** Opening Data for processing block **

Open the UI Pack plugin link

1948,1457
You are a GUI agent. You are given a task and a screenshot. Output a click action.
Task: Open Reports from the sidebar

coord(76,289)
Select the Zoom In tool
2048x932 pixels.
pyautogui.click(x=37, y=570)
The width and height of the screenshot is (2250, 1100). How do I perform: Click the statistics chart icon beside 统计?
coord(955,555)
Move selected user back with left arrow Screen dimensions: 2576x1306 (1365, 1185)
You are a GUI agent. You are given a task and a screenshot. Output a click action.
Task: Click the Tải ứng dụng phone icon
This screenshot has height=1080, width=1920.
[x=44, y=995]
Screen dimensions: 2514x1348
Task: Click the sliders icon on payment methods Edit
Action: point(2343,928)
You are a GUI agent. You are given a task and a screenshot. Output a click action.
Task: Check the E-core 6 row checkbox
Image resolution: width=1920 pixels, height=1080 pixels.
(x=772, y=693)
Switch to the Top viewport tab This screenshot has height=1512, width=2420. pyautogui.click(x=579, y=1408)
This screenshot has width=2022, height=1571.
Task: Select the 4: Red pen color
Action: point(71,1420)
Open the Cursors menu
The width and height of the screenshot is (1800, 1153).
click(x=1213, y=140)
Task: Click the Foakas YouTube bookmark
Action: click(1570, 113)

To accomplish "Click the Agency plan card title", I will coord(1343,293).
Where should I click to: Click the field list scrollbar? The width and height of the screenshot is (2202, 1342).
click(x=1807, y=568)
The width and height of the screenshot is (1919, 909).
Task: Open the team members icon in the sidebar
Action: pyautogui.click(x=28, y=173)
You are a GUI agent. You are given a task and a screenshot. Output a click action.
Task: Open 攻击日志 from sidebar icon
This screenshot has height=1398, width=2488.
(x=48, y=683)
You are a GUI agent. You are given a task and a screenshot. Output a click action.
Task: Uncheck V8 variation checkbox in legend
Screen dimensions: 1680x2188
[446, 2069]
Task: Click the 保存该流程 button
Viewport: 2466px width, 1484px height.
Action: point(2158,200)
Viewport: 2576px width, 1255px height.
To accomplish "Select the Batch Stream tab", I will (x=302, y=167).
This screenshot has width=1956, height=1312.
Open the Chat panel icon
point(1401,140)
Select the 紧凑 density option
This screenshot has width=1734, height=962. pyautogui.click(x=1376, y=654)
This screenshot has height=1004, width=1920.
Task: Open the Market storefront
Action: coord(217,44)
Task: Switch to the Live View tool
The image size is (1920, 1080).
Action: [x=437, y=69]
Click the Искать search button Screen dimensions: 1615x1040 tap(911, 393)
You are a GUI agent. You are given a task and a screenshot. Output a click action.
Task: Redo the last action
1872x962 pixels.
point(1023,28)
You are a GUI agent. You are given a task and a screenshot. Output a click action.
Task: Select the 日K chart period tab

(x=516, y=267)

** Closing Data for processing block **

## What this task involves
Every line in the data that holds "will" should be copied out.

## Solution below
To accomplish "Click the Agency plan card title", I will coord(1343,293).
To accomplish "Select the Batch Stream tab", I will (x=302, y=167).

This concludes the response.